Photo by: Mike Meldon
I am out to sing songs that will prove to you that this is your world and that if it has hit you pretty hard and knocked you for a dozen loops, no matter what color, what size you are, how you are built, I am out to sing the songs that make you take pride in yourself and in your work. And the songs that I sing are made up for the most part by all sorts of folks just about like you. - W. Guthrie
2010 promises to be a huge year for this great Queen City. Can’t you feel it, y’all? There’s something in the air, I tell ya! Take it all in now and don’t you dare worry cause it’s gonna linger all year long, baby doll! Lucky for you, beloved, the good news fell into my lap early this year, and I'm here to spread the gospel! It’s the first shot fired out of the chamber in the Cincinnati campaign to take over the landscape of popular culture. It comes in the form of a record made in a west side basement by three unshaven men in their mid-to-late twenties -- The Tillers.
While their first LP, Ludlow Street Rag, was an immediate call to action filled with a large dose of the forgotten gems from the Industrial Workers of the World’s Little Red Songbook, By the Signs is an infinitely more focused, developed & ambitious record. It isn’t just a collection of songs recorded for the sake of simply recording them to have something to sell at shows for a little extra gas money to get them a little further down the highways and state routes. It is an A-L-B-U-M, and it is somethin’ else.
From the first hammer claw banjo plucks & fiddle licks courtesy of the hands & fingers of Mike Oberst on his tune, “Cardinal Train,” this album displays an already tight unit (you should see them live ASAP, and you‘ll know exactly what I mean) growing by leaps and bounds before our very eyes as songsmiths of the timeless variety. Mike means it! Hell, if you didn’t already know it, he wrote this here song just for YOU! He did all of this for YOU! A modern day Johnny Appleseed? MAYBE! I do know this, though, he’s movin’ down the trail and doesn’t know when he’s gonna stop; but when he finally does, pals, rest assured that he’ll stop to smell them roses.
Oberst’s propensity for neglected “little people that make the world go around” history is best displayed on a track called “George St. Beat.” It tells of the long-forgotten juke joints & honky tonks of a pre-depression Cincinnati. Jason Soudrette’s bass drives this tune down them west end roads. Oberst rips apart a kazoo, too! And is that some percussion I hear at the track's end?! Aw, boys, you shouldn't have! In any event, this track absolutely smokes. It makes you feel real damn good, too. After a long day of slaving away at an unfulfilling job downtown, you'll want to go down there to those streets of which he sings and take in the memories of whiskey-crazed bluesmen chasin' tail and degenerate gamblers takin' your bucks after a vicious round of three card monte. You’ll shake that George St. Beat with every listen. You don’t know what you’re missin’.

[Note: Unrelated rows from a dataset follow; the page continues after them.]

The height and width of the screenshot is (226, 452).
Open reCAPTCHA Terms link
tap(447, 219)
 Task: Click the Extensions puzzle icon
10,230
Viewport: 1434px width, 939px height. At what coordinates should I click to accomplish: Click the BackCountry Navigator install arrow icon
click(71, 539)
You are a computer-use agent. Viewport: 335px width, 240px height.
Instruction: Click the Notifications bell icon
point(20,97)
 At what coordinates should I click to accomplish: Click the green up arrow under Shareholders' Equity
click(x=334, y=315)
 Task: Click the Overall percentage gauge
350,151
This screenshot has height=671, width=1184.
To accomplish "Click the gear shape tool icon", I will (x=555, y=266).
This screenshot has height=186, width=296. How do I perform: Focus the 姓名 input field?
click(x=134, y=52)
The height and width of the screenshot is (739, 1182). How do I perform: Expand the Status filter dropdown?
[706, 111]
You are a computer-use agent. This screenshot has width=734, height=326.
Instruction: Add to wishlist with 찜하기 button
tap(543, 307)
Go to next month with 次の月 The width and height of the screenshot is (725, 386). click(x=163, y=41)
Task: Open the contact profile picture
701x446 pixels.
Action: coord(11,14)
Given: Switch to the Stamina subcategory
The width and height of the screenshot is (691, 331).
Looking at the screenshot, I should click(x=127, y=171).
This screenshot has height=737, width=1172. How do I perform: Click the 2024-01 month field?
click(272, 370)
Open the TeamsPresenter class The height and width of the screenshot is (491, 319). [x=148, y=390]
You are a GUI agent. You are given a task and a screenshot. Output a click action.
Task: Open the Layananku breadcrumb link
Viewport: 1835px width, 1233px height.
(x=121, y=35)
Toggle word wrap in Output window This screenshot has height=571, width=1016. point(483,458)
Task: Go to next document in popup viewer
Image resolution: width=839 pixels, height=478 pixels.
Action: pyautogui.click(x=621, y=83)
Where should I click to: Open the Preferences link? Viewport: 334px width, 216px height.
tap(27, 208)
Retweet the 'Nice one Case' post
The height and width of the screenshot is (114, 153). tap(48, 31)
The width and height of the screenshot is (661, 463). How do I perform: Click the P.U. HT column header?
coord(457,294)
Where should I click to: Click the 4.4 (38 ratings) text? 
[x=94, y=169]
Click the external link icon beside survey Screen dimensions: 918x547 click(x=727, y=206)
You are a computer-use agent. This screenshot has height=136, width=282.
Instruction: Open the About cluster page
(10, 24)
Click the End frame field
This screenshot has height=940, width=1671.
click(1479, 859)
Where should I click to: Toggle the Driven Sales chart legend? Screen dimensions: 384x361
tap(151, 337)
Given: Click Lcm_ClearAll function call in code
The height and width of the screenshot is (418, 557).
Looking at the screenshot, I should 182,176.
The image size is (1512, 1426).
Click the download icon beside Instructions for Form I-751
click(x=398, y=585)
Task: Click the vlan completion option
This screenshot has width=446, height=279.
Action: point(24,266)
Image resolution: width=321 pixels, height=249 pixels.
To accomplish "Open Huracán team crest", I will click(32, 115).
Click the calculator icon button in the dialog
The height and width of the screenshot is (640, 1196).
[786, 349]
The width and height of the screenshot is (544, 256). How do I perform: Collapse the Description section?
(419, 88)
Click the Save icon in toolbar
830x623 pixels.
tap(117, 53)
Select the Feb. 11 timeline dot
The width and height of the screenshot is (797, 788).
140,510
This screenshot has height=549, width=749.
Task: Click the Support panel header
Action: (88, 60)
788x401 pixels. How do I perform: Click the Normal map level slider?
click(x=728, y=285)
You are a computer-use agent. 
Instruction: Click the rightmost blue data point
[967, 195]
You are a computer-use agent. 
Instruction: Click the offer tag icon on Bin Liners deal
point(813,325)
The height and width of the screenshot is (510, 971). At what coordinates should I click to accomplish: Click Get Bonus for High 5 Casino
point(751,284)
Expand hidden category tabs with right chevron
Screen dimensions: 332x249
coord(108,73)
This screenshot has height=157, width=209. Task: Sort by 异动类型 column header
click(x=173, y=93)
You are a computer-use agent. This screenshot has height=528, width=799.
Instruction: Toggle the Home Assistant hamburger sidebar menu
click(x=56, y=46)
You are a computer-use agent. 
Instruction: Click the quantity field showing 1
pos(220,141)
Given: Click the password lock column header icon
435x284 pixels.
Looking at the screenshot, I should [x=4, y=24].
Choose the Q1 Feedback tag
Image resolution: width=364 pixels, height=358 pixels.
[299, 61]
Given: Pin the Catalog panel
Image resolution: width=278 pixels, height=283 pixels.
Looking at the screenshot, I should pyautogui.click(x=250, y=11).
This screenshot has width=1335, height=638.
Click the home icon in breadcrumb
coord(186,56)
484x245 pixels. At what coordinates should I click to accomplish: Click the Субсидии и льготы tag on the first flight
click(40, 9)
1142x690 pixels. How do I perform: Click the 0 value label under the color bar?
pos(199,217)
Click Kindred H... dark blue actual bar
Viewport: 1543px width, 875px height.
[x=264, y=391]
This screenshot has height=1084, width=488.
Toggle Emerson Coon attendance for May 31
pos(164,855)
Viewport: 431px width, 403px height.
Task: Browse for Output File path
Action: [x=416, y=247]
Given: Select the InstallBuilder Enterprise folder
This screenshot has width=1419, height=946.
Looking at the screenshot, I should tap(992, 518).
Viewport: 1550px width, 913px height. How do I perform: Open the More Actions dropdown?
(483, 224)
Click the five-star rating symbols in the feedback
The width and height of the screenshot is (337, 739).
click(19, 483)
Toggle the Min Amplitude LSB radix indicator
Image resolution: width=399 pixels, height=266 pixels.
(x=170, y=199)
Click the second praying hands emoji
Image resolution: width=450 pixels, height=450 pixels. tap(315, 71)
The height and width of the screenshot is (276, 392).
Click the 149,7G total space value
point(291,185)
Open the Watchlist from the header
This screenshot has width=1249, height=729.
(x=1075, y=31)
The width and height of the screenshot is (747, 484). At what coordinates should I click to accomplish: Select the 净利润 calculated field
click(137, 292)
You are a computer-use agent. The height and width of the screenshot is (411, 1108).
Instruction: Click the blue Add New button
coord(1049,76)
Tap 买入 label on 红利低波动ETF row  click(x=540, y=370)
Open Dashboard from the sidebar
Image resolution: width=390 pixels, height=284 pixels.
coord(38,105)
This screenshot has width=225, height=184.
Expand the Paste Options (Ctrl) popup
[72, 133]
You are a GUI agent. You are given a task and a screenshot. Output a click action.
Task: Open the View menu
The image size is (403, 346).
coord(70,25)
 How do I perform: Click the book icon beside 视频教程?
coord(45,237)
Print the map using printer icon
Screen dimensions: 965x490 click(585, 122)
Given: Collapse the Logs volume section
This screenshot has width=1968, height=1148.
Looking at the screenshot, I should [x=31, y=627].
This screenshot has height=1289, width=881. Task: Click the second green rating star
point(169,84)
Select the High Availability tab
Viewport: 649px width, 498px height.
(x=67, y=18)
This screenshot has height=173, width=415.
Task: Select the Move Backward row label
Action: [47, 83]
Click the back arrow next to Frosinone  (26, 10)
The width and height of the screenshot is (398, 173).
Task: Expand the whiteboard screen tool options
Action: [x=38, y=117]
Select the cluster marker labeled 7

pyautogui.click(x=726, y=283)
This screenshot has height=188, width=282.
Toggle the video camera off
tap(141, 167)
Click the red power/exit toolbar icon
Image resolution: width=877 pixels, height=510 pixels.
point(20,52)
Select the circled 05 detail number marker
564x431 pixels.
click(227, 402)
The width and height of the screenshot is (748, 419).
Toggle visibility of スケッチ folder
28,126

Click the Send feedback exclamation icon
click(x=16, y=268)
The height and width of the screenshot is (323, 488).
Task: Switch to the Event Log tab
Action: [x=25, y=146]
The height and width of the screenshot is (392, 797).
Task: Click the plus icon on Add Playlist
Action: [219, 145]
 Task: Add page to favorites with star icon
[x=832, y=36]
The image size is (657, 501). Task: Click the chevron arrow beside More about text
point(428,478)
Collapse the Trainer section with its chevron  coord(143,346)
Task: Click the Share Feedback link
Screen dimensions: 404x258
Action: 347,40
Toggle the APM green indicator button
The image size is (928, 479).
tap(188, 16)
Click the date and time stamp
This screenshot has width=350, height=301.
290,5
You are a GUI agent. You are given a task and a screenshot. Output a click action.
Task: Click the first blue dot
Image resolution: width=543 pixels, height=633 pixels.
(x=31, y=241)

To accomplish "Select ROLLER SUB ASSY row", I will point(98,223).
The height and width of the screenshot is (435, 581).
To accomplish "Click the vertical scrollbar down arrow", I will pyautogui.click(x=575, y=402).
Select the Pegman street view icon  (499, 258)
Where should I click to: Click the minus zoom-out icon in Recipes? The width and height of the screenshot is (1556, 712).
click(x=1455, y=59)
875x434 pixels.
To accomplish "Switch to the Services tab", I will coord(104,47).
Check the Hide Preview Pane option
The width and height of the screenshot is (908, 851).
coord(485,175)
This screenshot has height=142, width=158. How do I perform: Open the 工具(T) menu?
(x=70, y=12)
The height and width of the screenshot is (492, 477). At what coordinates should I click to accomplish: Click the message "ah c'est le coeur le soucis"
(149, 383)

The other side of the songwriting falls into the hands of the gentle giant of Milan, IN, Sean Geil. A disciple of the blues, Geil sings the sins of the loves gone bad as he's headin' down to the water to cleanse his soul on “Down at the Bottom.” Sure he’s done wrong, a few times even, but he’ll stop at nothing to get it right this time 'round. You will believe it, too, as you see yourself in the reflection of that mighty, muddy Ohio River with every word of the story he's tellin'. Hell, no one’s perfect, but you do your absolute damnedest for them ladies, right?! They’re precious & sweet as a ripened Georgia peach in the August heat, after all. He’ll be callin’ alright!
If that wasn’t enough, Oberst/Geil do their best Lennon/McCartney on the one song they co-wrote, “Mountain Song." It sounds like a Beatles For Sale or Help! outtake melodically, to be completely honest with you. You'll be humming the chorus for days. Mark Utley of Magnolia Mountain penned a work song about ridding the country's greed and sharing the wealth with the folks that he felt only the boys could sing, “There is Enough,” as well. Wouldn't you know it, that tasty little number fits perfectly into their canon. A small handful of traditional tunes that you’d recognize from their blistering live sets are also proudly sang: “Lonesome Day,” “Bed on the Floor,” “Ezekial Saw the Wheel” & a beautiful rendition of “Trouble in Mind.”
Sonically, the LP holds up with the best Ethan Johns or anyone else in Nashville can give our ears. It’s raw and honest but doesn’t suffer from acoustical flaws. There’s no lo-fi hiss. Everything sounds crisp and clear. Every note is heard. Nothing is buried. THIS ALBUM WAS MADE IN A BASEMENT! As Geil said to Tim Bradshaw, “folk is the new punk.” I think he may be correct. This record is for the common folks who got a raw deal, a bad shake, a short hand. Yeah, we’re all broke and pissed off, but we couldn’t be having more fun in these troubled times!